Teachers who embodied the teaching skills outlined in certain popular teaching frameworks tended to help their students learn more, concludes a new study released by the Bill & Melinda Gates Foundation.
The report is the second major release from the foundation’s Measures of Effective Teaching project, which seeks to identify the best gauges of effective teaching. Ultimately, the Seattle-based foundation plans to devise a prototype teacher-effectiveness measure based on the findings.
Among other implications, the study’s results suggest that observations of teaching practice hold promise for being integrated into teacher-evaluation systems—if observers are carefully trained to ensure consistent application of the frameworks over multiple observations. Also, the study indicates that the gauges that appear to make the most finely grained distinctions of teacher performance are those that incorporate many different types of information, not those that are exclusively based on test scores.
“I was surprised at how aligned all the measures were,” said Douglas O. Staiger, a professor of economics at Dartmouth College, in Hanover, N.H., and one of the principal researchers on the study. “They seem to pick out teachers who are good on a range of dimensions, and I think that says there really is something kind of coherent about good teaching.”
Other studies have also linked teaching frameworks to student growth. But the breadth of measures studied, the number of districts and teachers included, and the focus on reliability in the Gates Foundation analysis give a richer picture of how stakeholders might create evaluation systems based on multiple measures, said Douglas N. Harris, an associate professor of education policy and public affairs at the University of Wisconsin-Madison, who was not involved in the study.
Still, he added, “all of this is being done in a low-stakes context. The question going forward is to what extent these conclusions apply in a high-stakes setting.”
The Gates Foundation also provides grant support for Education Week’s coverage of the education industry and for organizational capacity-building by the newspaper’s nonprofit publisher.
Findings Rundown
The study, “Gathering Feedback for Teaching,” released last week, draws on some 7,500 videotaped lessons taught by more than 1,300 grade 4-8 teachers across six school districts in several states. Each lesson was scored by multiple observers trained on one of several teaching frameworks.
The two general frameworks studied are consultant Charlotte Danielson’s Framework for Teaching and the Classroom Assessment Scoring System, a rubric designed by Robert C. Pianta, currently the dean of the education school at the University of Virginia, in Charlottesville. Three subject-specific frameworks, one in English/language arts and two in mathematics, were also tested.
The scores were then analyzed by looking at a variety of outcomes for students taught by those teachers.

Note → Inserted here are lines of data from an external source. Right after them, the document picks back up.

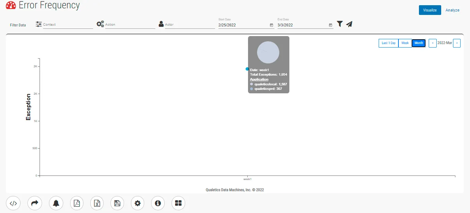Screen dimensions: 470x213
Task: Click the embed code icon button
Action: [x=13, y=203]
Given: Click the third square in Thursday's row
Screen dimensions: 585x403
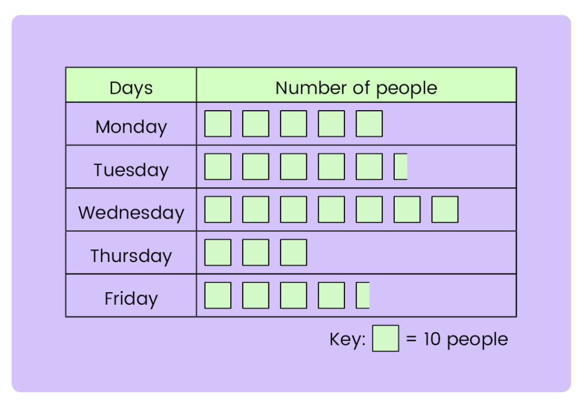Looking at the screenshot, I should click(x=293, y=252).
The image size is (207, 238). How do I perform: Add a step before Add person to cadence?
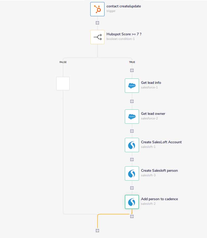(x=132, y=188)
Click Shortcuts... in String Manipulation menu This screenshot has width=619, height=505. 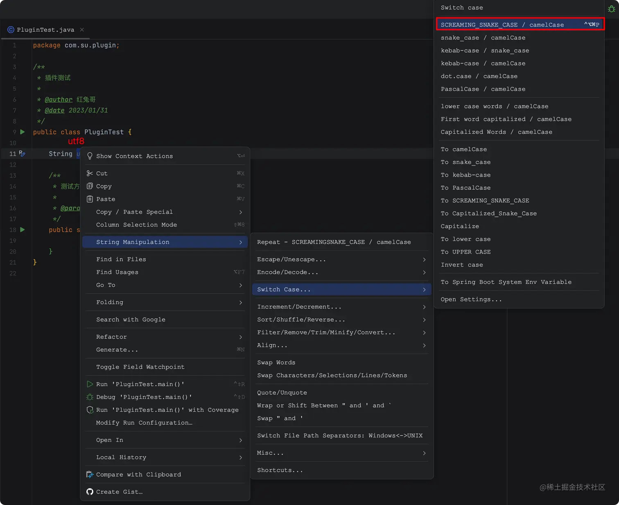click(x=280, y=470)
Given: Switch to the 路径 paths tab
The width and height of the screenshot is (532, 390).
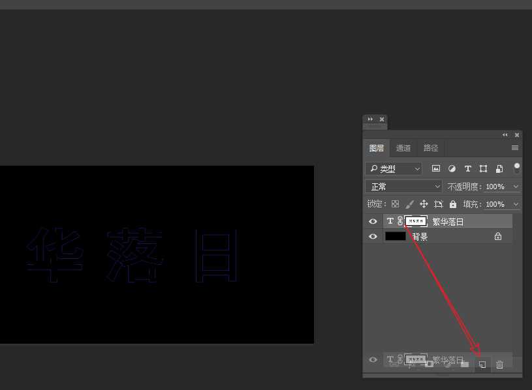Looking at the screenshot, I should [431, 147].
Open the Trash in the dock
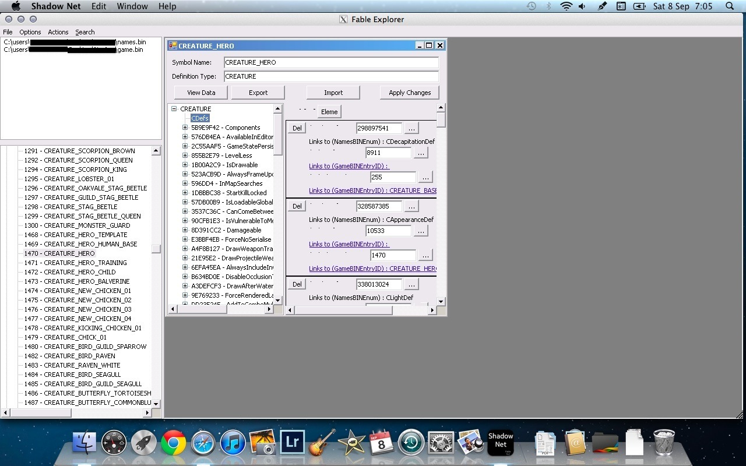 point(664,444)
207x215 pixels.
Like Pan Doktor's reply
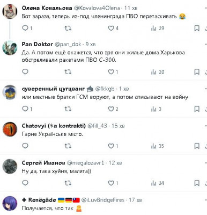[113, 72]
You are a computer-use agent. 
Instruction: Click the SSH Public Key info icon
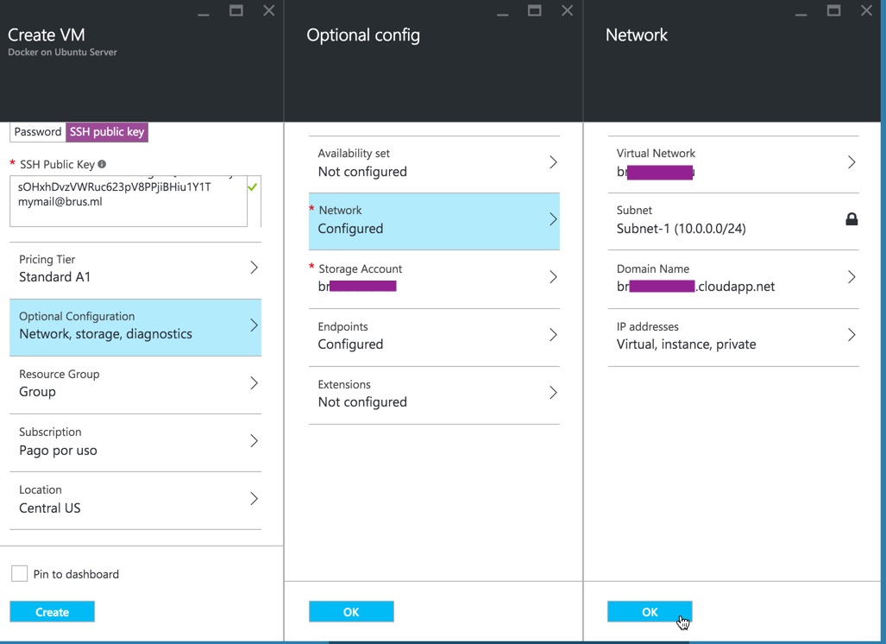102,164

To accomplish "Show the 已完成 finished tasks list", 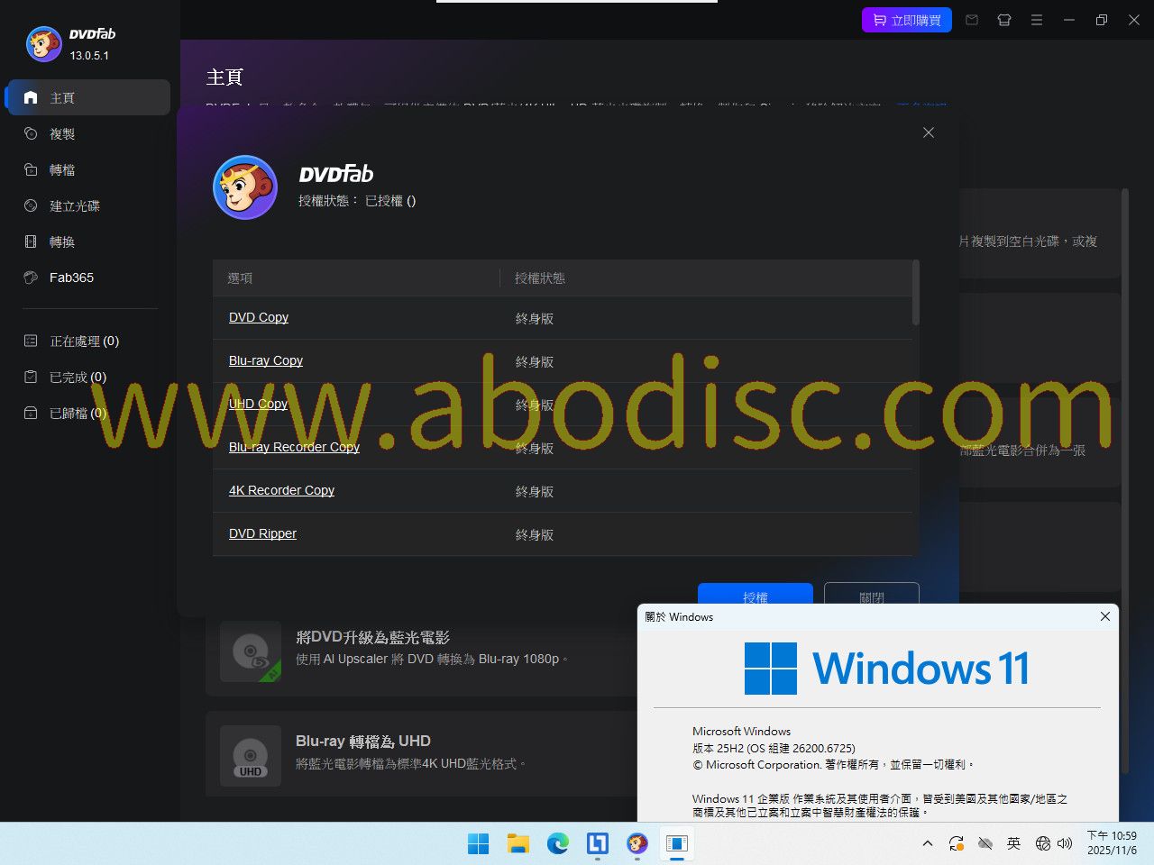I will click(x=77, y=377).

Among the new findings:
• All five frameworks were shown to bear a positive relationship to student achievement, as measured by growth on both state tests and more cognitively challenging exams, though the correlation was often “modest” in size.

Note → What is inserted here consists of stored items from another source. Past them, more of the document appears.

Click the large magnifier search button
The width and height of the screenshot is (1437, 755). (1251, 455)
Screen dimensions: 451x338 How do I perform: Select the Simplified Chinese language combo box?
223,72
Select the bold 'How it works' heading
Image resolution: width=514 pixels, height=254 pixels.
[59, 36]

• The error associated with the instruments was quite large when based on one observation by one observer, but it decreased when multiple observers scored the lessons.
• The observation frameworks showed a positive correlation with nonacademic measures of student happiness and effort.

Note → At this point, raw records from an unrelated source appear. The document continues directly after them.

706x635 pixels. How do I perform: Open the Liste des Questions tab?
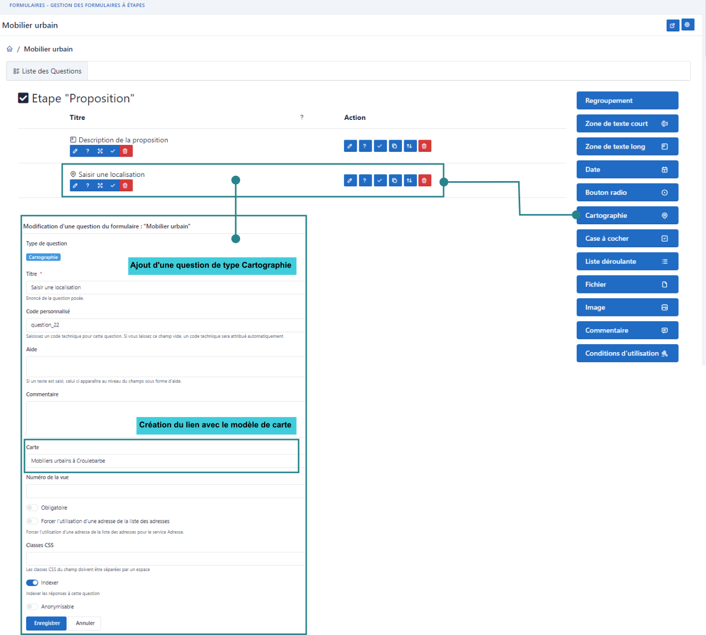[47, 71]
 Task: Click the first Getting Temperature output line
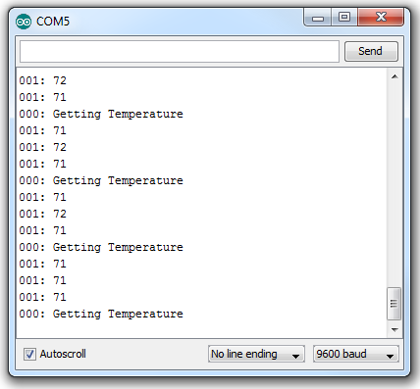click(101, 114)
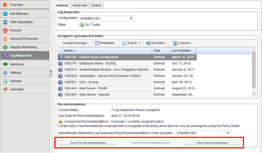Viewport: 262px width, 153px height.
Task: Click the Integrity Monitoring sidebar icon
Action: [5, 47]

• Teachers tended to score higher on such aspects of teaching as classroom management and pacing, but lower on such skills as connecting lessons to other disciplines, employing problem-based approaches, and using questioning strategies.
The MET project’s first release, in December 2010, brought some complaints from teacher groups, which said that the baseline measure of student outcomes—growth in test scores—was too narrow. For this study, the researchers broadened the list of outcomes slightly to include a measure of student effort and emotional engagement. Students taught by the teachers studied reported, for instance, on whether they pushed themselves to understand lessons in the class, and whether they felt happy in class.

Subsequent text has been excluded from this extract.